Notizen: Abstract Neoplastic cell survival is governed by a balance between pro-apoptotic and anti-apoptotic signals. Noteworthy among several anti-apoptotic signaling elements is the protein kinase C (PKC) isoenzyme family, which mediates a central cytoprotective effect in the regulation of cell survival. Activation of PKC, and subsequent recruitment of numerous downstream elements such as the mitogen-activated protein kinase (MAPK) cascade, opposes initiation of the apoptotic cell death program by diverse cytotoxic stimuli. The understanding that the lethal actions of numerous antineoplastic agents are, in many instances, antagonized by cytoprotective signaling systems has been an important stimulus for the development of novel antineoplastic strategies.

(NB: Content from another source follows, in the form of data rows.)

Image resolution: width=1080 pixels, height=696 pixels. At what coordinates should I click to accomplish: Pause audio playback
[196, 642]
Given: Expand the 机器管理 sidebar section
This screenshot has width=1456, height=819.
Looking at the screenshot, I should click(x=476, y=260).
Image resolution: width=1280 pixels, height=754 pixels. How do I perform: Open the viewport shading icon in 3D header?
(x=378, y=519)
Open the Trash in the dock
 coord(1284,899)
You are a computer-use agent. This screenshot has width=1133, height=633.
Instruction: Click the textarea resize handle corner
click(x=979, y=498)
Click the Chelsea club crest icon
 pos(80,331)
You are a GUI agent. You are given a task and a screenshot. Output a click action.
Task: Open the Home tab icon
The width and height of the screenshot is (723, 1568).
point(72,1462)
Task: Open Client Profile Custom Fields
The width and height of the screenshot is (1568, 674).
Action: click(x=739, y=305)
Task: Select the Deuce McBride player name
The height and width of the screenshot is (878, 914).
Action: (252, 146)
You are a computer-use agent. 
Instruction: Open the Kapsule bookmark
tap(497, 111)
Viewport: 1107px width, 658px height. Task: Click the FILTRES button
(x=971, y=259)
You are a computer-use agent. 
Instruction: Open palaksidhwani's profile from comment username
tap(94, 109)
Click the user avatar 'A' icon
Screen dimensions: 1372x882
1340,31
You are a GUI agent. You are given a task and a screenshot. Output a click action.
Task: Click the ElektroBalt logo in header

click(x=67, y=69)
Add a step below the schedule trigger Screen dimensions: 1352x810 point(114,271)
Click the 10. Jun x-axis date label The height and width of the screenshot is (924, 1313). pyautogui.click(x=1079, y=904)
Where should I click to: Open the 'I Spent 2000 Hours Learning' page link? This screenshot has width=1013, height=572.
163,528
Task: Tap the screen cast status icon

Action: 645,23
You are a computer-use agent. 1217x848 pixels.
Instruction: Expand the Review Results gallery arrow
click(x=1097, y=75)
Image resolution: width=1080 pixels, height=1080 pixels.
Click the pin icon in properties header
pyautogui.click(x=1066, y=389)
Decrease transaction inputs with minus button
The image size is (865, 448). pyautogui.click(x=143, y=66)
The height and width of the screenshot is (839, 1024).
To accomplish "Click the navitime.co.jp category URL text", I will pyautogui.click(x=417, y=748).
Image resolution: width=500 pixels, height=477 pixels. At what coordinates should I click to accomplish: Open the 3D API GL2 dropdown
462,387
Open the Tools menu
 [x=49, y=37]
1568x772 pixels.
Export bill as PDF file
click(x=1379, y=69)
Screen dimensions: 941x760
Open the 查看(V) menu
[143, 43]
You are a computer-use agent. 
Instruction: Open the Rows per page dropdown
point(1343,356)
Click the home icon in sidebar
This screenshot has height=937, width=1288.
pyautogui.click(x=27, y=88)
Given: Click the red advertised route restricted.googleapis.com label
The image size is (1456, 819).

In this regard, inhibition of PKC, which has been shown to initiate apoptosis in a variety of malignant cell types, has recently been the focus of intense interest. Furthermore, there is accumulating evidence that selective targeting of PKC may prove useful in improving the therapeutic efficacy of established antineoplastic agents. Such chemosensitizing strategies can involve either (a) direct inhibition of PKC (e.g., following acute treatment with relatively specific inhibitors such as the synthetic sphingoid base analog safingol, or the novel staurosporine derivatives UCN-01 and CGP-41251) or (b) down-regulation (e.g., following chronic treatment with the non-tumor-promoting PKC activator bryostatin 1). In preclinical model systems, suppression of the cytoprotective function(s) of PKC potentiates the activity of cytotoxic agents (e.g., cytarabine) as well as ionizing radiation, and efforts to translate these findings into the clinical arena in humans are currently underway. Although the PKC-driven cytoprotective signaling systems affected by these treatments have not been definitively characterized, interference with PKC activity has been associated with loss of the mitogen-activated protein kinase (MAPK) response. Accordingly, recent pre-clinical studies have demonstrated that pharmacological disruption of the primary MEK-ERK module can mimic the chemopotentiating and radiopotentiating actions of PKC inhibition and/or down-regulation.